These funds will specifically go to enhancing wireless efficiency around the school to improve teaching, learning, research and communication.

ATLANTA — Spelman College just received a massive grant from U.S. Senator Jon Ossoff, and they could possibly receive even more funding very soon. 

Sen. Ossoff awarded the college with a $2.3 million investment that will increase the technology systems around the school.

He spoke on the grant.

"Spelman is world-renowned as an institution of higher education. I want to help Spelman and every university, every college in Georgia achieve higher and higher heights," he said. "And that's why I work so hard to ensure that these investments in Spelman's technology systems were signed into law."

These funds will specifically go to enhancing wireless efficiency around the school to improve teaching, learning, research and communication. 

Spelman College President, Dr. Mary Schmidt Campbell said that the process of updating the school’s technology infrastructure has been happening for five years, and the grant will allow the school to take the necessary next steps to fulfill its goals.

In addition to Sen. Ossoff’s investment, Spelman is also qualified to receive funding from The White House. 

Earlier this month, The White House issued a press release stating that Historically Black Colleges and Universities across the country that have experienced bomb threats could receive federal funds and resources to “ensure students feel safe on their campuses.”

GIVEN INFORMATION -
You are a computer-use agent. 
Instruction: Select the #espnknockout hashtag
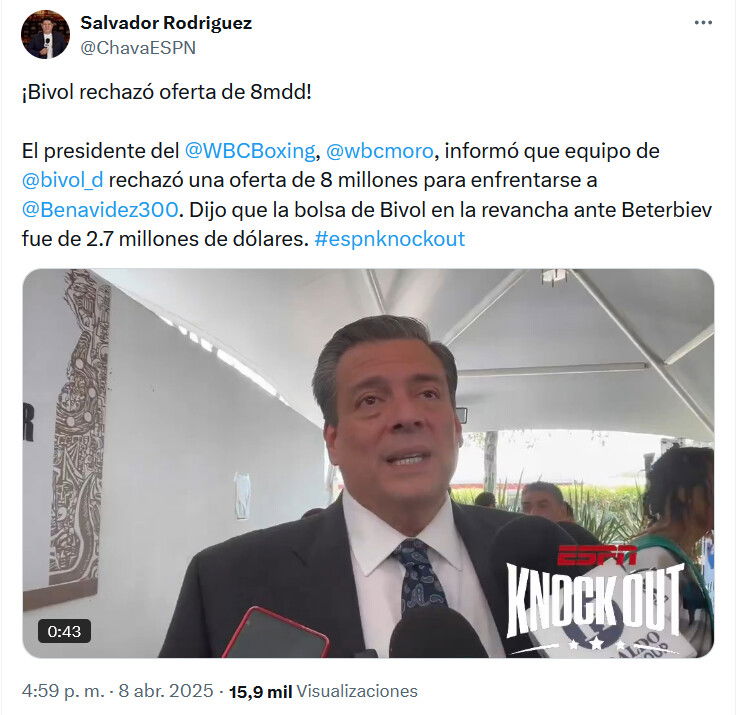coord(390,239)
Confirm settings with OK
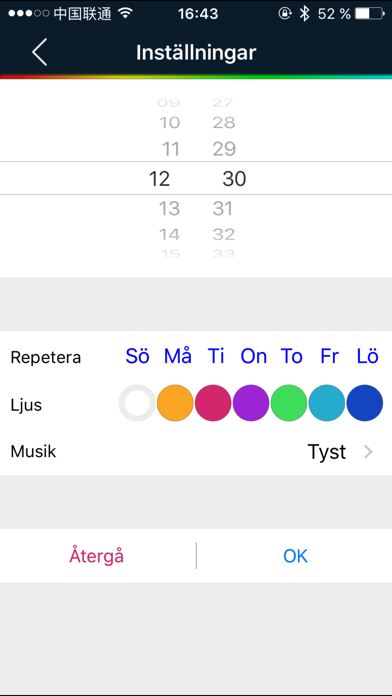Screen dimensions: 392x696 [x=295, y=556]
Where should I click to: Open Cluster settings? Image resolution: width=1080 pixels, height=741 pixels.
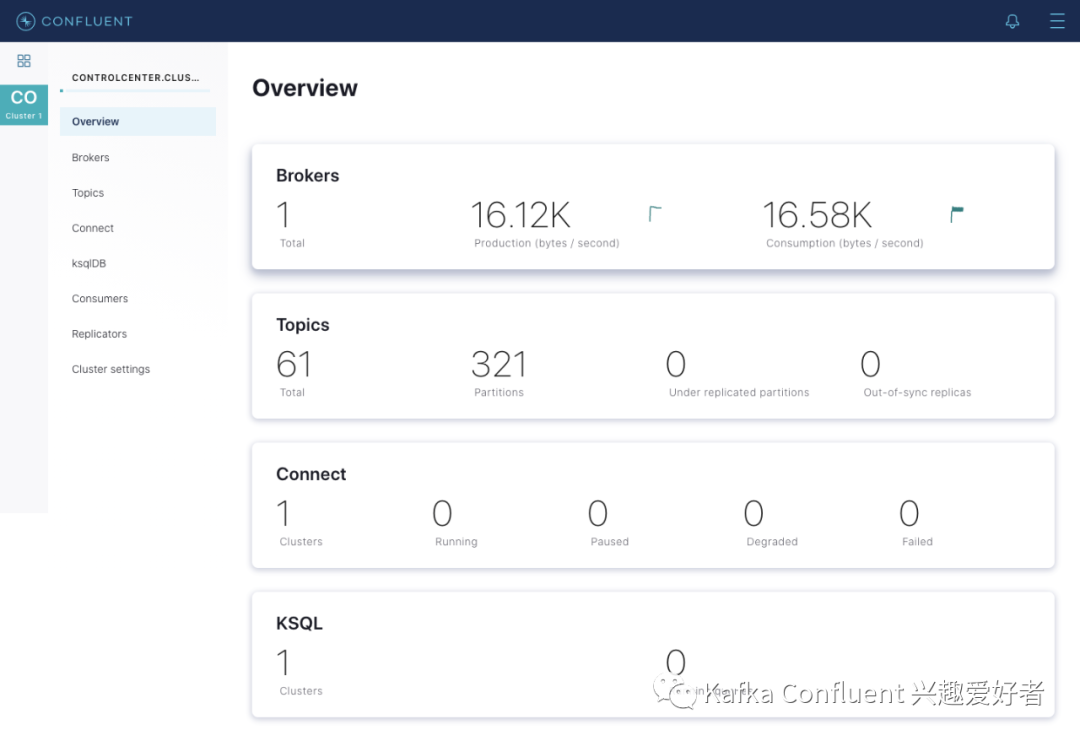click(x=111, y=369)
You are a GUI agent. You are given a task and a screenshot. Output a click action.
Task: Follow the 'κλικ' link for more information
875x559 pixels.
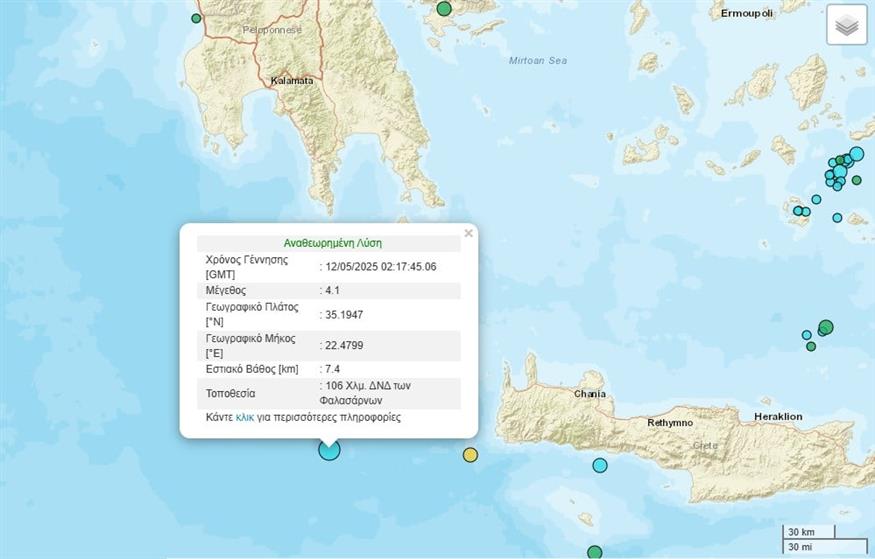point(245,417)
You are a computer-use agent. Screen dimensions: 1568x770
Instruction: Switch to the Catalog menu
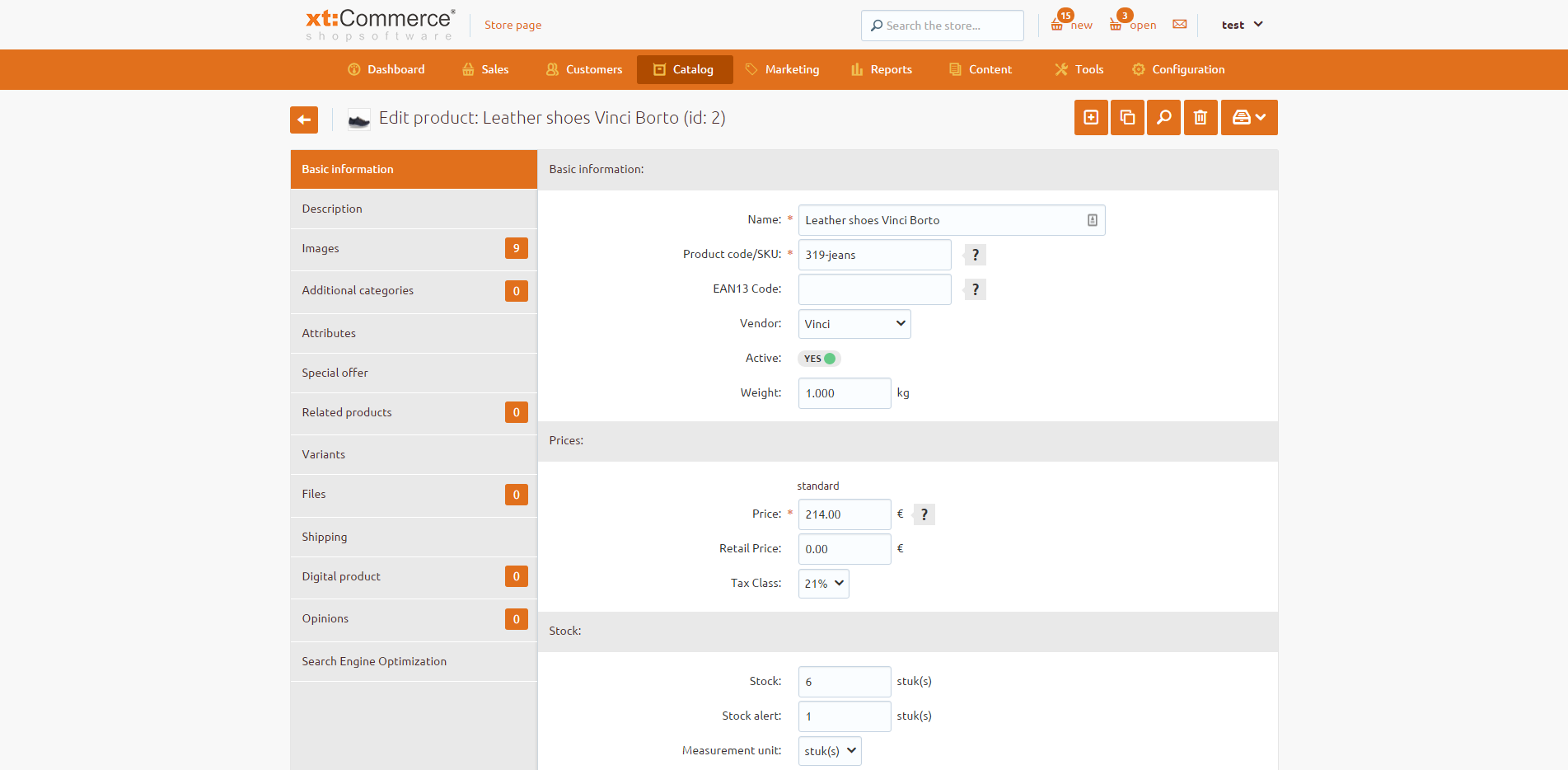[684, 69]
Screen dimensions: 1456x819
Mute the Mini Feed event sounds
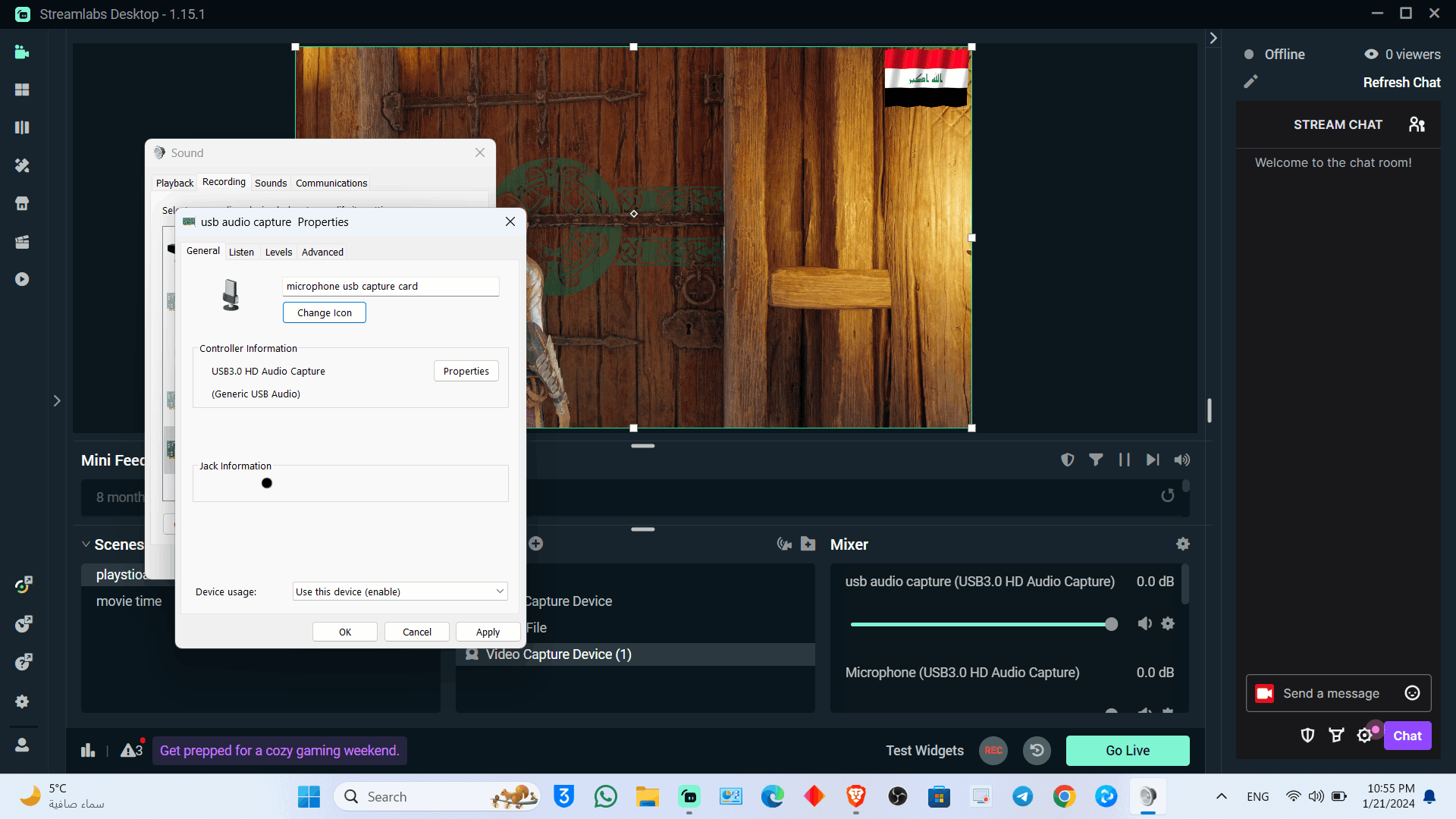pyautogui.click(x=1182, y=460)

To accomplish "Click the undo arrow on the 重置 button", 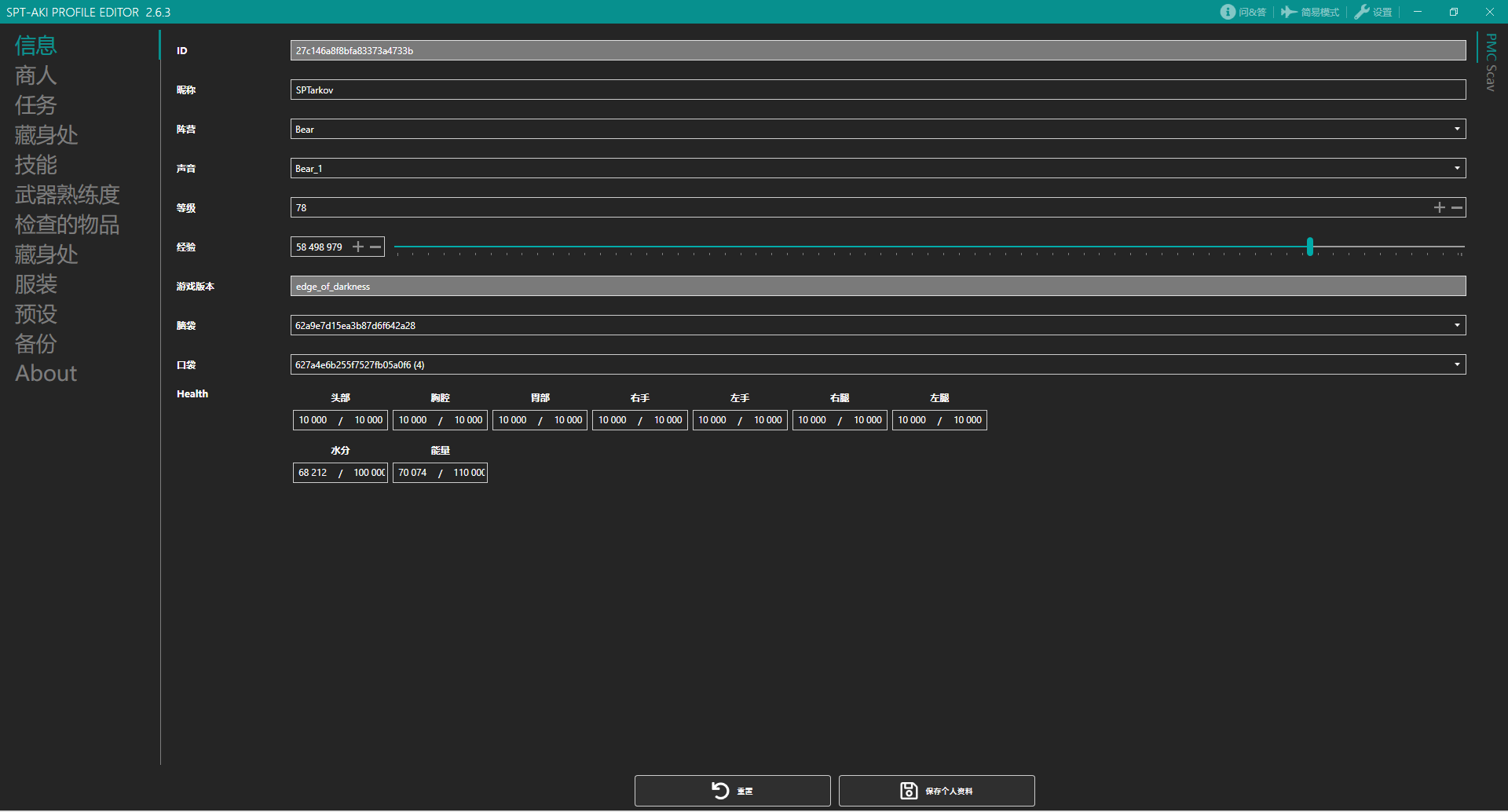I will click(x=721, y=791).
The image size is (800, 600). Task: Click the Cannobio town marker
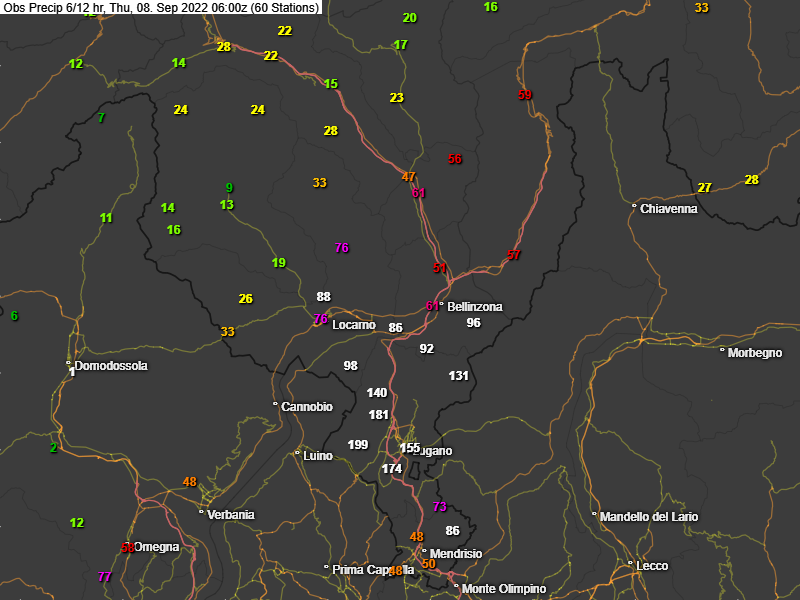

PARTS OF THE EXERCISE -
1. Swap "five years" for "several years" and write out the Spelman College article again, everything from "Spelman College President, Dr." down to "fulfill its goals.".
2. Finish out the next part of the Spelman College article, picking up after its last sentence.
The lines have nothing to do with the Spelman College article.

TASK RESULTS -
1.
Spelman College President, Dr. Mary Schmidt Campbell said that the process of updating the school’s technology infrastructure has been happening for several years, and the grant will allow the school to take the necessary next steps to fulfill its goals.

2.
Back in February, Spelman received multiple bomb threats that left the school with a campus lockdown, canceled classes and anxious students. 

Now, government officials and school administrators are taking appropriate steps to make the safety of the school and students a top priority.

Dr. Schmidt Campbell spoke on what support from government officials has allowed the school to do.  

“What this has permitted us to do is several things. That is to really strengthen and enhance our existing security structures, put in more cameras,” she said. “Make sure the cameras are integrated with the systems with the local police to provide training from Homeland Security and the FBI.” 

According to The White House, the grant will come from Project School Emergency Response to Violence (Project SERV) program at the Department of Education which helps lower and higher education schools restore “a safe environment conducive to learning.”

It includes an award that ranges from $50,000 to $150,000 along with mental health, campus safety, and emergency planning and response resources.